AIM 1. In the fish taco recipe, for how long should the cod fillets cook on each side?

— Start TEXT SEGMENT —

Description
This Fish Tacos with Honey Lime Cilantro Slaw recipe features perfectly seasoned and cooked cod fillets paired with a fresh, tangy cabbage slaw. Finished with creamy sauce, avocado slices, and hot sauce on warm corn tortillas, these tacos are a flavorful and easy meal ideal for a quick weeknight dinner or casual gathering.
Ingredients
Scale
Fish
- 1 1/2 pounds cod (about 4 (6oz) fillets), thawed if frozen
- 1 1/2 teaspoon chili powder
- 1/2 teaspoon ground cumin
- 1/2 teaspoon garlic powder
- 1/2 teaspoon onion powder
- 1/2 teaspoon smoked paprika
- 1/2 teaspoon salt
- 1 1/2 Tablespoon avocado oil (or another high-heat oil)
Slaw
- 2 cups shredded green cabbage or coleslaw mix (with green & purple cabbage & carrots)
- 2 cups shredded purple cabbage
- 1/4 cup cilantro
- 1-2 Tablespoons fresh lime juice (juice of 1 lime)
- 1/2 Tablespoon honey
- 1/4 teaspoon salt
- 1/4 teaspoon pepper
To Serve
- Corn tortillas (or flour tortillas, if preferred)
- Sliced avocado
- Fresh cilantro
- A creamy drizzling sauce (such as tomatillo ranch or preferred sauce)
- Lime wedges
- Hot sauce
Instructions
- Prepare the fish: Pat cod fillets dry with paper towels. In a small bowl, combine chili powder, ground cumin, garlic powder, onion powder, smoked paprika, and salt. Rub this spice mixture evenly over both sides of the cod fillets.
- Cook the fish: Heat avocado oil in a large skillet over medium-high heat. Once hot, add the seasoned cod fillets and cook for about 3-4 minutes per side, or until fish is opaque and flakes easily with a fork. Remove from heat and set aside.

— End TEXT SEGMENT —

AIM 2. Put the lines of the records into a numbered list, leaving out blank lines. Start at the record line containing "Open the Storage" and continue through the last line of the records.

— Start DATA FOR THE TASK —

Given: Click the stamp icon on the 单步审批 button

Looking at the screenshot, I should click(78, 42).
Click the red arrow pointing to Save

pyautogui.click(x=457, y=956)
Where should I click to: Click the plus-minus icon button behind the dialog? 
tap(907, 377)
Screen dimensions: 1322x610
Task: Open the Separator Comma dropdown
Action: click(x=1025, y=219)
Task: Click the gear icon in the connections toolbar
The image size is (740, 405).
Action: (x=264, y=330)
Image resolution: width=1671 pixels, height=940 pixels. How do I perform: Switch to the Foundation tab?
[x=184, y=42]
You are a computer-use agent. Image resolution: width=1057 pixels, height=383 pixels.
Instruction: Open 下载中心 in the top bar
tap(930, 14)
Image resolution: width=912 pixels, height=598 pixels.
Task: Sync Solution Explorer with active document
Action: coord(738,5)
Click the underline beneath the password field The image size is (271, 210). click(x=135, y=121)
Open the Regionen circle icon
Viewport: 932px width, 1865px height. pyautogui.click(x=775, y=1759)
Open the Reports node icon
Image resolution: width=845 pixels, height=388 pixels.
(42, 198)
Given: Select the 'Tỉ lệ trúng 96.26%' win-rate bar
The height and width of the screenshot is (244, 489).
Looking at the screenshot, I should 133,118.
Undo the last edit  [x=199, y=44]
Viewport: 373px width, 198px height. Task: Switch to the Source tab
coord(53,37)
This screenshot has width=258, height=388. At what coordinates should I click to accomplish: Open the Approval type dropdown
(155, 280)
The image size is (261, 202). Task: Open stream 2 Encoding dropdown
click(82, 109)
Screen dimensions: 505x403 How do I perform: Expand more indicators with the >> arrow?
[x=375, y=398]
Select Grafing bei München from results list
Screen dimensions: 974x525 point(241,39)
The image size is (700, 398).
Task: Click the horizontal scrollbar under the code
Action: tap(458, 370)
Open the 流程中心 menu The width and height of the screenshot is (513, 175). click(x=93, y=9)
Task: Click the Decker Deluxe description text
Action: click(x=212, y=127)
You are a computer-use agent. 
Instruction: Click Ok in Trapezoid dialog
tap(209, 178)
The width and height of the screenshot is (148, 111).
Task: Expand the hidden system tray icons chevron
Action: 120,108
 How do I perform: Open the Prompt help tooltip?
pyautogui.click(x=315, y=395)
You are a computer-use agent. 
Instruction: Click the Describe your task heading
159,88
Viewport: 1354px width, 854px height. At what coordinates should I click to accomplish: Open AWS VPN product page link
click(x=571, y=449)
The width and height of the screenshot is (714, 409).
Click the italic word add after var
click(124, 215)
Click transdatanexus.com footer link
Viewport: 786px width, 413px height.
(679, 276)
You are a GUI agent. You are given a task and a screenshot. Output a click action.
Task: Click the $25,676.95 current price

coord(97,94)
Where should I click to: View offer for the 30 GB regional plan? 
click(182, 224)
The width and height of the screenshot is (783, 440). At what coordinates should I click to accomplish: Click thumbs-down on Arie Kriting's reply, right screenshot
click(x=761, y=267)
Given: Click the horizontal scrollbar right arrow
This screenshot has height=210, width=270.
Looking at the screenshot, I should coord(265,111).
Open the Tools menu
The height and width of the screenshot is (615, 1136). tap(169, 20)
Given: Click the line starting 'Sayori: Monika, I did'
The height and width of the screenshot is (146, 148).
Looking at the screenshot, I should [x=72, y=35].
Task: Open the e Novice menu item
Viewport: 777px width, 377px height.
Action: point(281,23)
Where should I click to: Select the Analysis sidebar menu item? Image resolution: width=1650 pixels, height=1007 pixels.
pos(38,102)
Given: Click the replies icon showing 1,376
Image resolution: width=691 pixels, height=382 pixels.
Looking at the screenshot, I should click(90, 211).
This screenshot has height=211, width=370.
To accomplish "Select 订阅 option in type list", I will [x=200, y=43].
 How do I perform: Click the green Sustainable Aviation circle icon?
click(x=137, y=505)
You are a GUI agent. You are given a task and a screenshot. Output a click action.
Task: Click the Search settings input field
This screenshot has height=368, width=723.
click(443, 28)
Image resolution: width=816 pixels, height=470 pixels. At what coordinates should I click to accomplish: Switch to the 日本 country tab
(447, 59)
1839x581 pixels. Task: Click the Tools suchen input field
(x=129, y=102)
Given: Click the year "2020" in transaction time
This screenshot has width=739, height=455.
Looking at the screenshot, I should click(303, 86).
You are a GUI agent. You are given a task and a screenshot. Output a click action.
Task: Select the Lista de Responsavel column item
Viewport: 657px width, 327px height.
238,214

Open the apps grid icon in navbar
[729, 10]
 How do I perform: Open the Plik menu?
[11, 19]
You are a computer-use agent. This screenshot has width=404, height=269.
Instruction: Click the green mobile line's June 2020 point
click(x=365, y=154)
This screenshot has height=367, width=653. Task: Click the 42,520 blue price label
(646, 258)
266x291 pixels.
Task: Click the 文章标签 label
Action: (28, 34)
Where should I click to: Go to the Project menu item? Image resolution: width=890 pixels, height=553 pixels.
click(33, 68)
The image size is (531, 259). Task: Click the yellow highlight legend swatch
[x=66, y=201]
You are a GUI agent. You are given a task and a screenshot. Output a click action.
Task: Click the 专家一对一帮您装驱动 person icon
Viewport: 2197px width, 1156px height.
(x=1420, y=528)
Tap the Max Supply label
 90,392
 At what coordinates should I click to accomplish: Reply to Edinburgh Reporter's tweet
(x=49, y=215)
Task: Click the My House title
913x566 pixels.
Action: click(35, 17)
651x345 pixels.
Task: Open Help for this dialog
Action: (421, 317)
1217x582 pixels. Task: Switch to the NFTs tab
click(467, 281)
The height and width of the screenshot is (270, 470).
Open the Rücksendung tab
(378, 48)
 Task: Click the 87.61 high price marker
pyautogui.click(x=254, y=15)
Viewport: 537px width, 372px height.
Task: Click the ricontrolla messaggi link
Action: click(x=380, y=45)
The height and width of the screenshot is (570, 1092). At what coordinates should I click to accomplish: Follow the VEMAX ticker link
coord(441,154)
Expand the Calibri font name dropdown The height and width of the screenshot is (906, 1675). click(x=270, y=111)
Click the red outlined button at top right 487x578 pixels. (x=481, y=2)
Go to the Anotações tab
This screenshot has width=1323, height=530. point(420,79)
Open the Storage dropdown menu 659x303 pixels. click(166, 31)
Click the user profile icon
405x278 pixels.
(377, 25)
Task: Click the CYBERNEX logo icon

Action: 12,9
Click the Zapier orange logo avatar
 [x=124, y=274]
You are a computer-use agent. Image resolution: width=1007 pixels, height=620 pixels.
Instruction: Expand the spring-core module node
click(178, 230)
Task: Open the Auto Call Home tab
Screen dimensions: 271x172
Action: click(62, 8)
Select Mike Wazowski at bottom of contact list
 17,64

— End DATA FOR THE TASK —

WORKED SOLUTION 1. About 3-4 minutes per side, or until the fish is opaque and flakes easily with a fork.

WORKED SOLUTION 2.
1. Open the Storage dropdown menu 659x303 pixels. click(166, 31)
2. Click the user profile icon
3. 405x278 pixels.
4. (377, 25)
5. Task: Click the CYBERNEX logo icon
6. Action: 12,9
7. Click the Zapier orange logo avatar
8.  [x=124, y=274]
9. You are a computer-use agent. Image resolution: width=1007 pixels, height=620 pixels.
10. Instruction: Expand the spring-core module node
11. click(178, 230)
12. Task: Open the Auto Call Home tab
13. Screen dimensions: 271x172
14. Action: click(62, 8)
15. Select Mike Wazowski at bottom of contact list
16.  17,64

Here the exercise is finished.